Mille in fila tra commenti amari e occhi gonfi

Ormai la rassegnazione prevale sulla speranza: se anche filasse tutto liscio, in tanti sono preparati a rimetterci almeno qualcosa. Ieri tuttavia, per una robusta rappresentanza di soci prestatori, titolari dei 17mila libretti Coop messi di fatto sotto vetro dal commissariamento giudiziario dello scorso ottobre, l’importante era partecipare. Esserci. Pur sapendo di essere destinati a perdere. Perdere una parte dei loro soldi. Ma più che uno spirito decoubertiniano, ciò che ha portato un migliaio di triestini al PalaRubini per l’adunanza dei creditori, chiamati ad avvallare o meno la proposta di concordato preventivo anti-fallimento, è stata la voglia di vedere, sentire, toccare quasi le persone - commissari, magistrati e periti - che hanno in mano al momento il destino dei loro risparmi.
Che l’adunanza fosse vissuta come un autentico evento cittadino di portata popolare - benché si sapesse in anticipo che non sarebbe stato neppure il momento della verità visto che la legge fallimentare dà ancora venti giorni per votare “sì” o “no” al piano concordatario - lo si è capito anche prima delle dieci, orario in cui era fissato l’inizio teorico dell’assemblea. Una marea di macchine già riempiva le aree di sosta ai bordi di via Flavia, ricordando scene di ordinario traffico a ridosso di grandi appuntamenti sportivi proprio al PalaTrieste o al vicino stadio Rocco. Ciò che non si era però mai visto prima, invece, era un simile serpentone umano in attesa di poter entrare al palazzetto. Roba da duecento metri, dall’imbocco laterale del palasport in via Miani fino all’incrocio con la stessa via Flavia. L’orologio segnava a quel punto le dieci, ma l’adunanza si sarebbe aperta soltanto un’ora e 40 più tardi, nel momento in cui tutte quelle persone sarebbero state accolte. Ben 18 erano i varchi in cui gli impiegati della contabilità delle Operaie (quelli che rischiano il posto più di altri e che poi Consoli ha voluto personalmente ringraziare per il lavoro fatto al PalaRubini) avevano ricevuto fin dalle 9.20 il compito di registrare nome e cognome di chi chiedeva di entrare, non prima però di averne verificato il diritto a farlo, e di aver annotato pure le generalità dei 438 che si erano astenuti dal presentarsi però s’erano fatti delegare. La partecipazione, in effetti, era limitata - altrettanto per legge - ai soli creditori.

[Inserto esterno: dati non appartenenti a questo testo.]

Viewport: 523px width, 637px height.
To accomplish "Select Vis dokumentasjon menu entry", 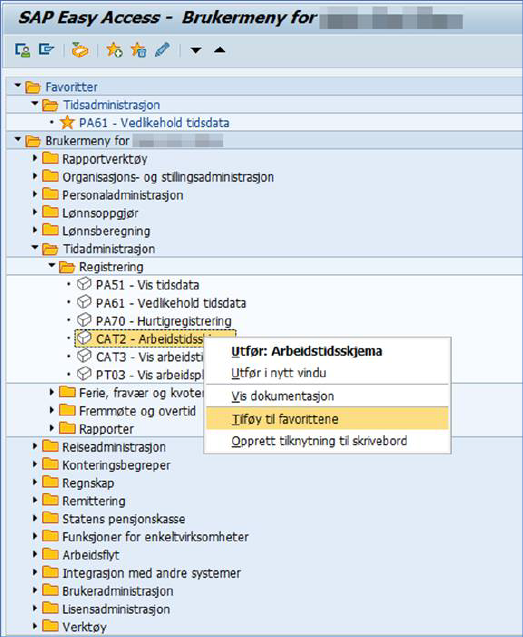I will pos(283,396).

Il serpentone, a vederlo, era lo specchio di Trieste. Gli anziani prevalevano sui giovani. Pochi occhi iniettati di rabbia, e molti sguardi spaesati, a tradire insicurezza, a cercare una smorfia, una battuta di condivisione del mal comune. Di “vip” o di gente spudoratamente benestante neanche l’ombra. La Trieste dei piccoli e piccolissimi risparmiatori, e per giunta con i risparmi inutilizzabili. E a proposito di ombra che non c’era: davanti a una fila del genere, e sotto il primo sole cocente della bella stagione, a friggere i cervelli, ci si poteva pure attendere che qualcuno potesse uscire dalle righe, che iniziassero a partire urla, fischi. E invece niente di tutto questo.
Una lezione asburgica data idealmente ai “responsabili” della situazione, come venivano chiamati in mezzo al serpentone gli ex amministratori. “Noi semo qua. E lori, dove i xè?”, “Ecco dove che xè andada a finir la nostra fiducia”, “Se trova tanti sempi come noi che ghe casca”. Tra sorrisi e battute a esorcizzare l’amarezza qualcuno se ne restava in silenzio. Come un nonno sui settanta, gli occhi gonfi impegnati a ricacciare indietro le lacrime. Ci ha pensato sua moglie ad abbracciarlo, senza dire una parola, un bacio sulla guancia e uno sguardo di complicità. Alle dieci e mezza, mentre il serpentone si accorciava, la fila ribolliva di caldo. Sono iniziati così ad arrivare i “nostri”, con le scorte di bottigliette d’acqua. Priorità ovviamente agli anziani. Bottigliette portate fin lì su un furgonicino Coop. La fiancata del mezzo recitava una datata pubblicità che invitava i consumatori a farsi la tesserina azzurra delle Operaie. “Diamoci del blu. Mondo soci, cerchi il blu, trovi un mondo”.(pi.ra.)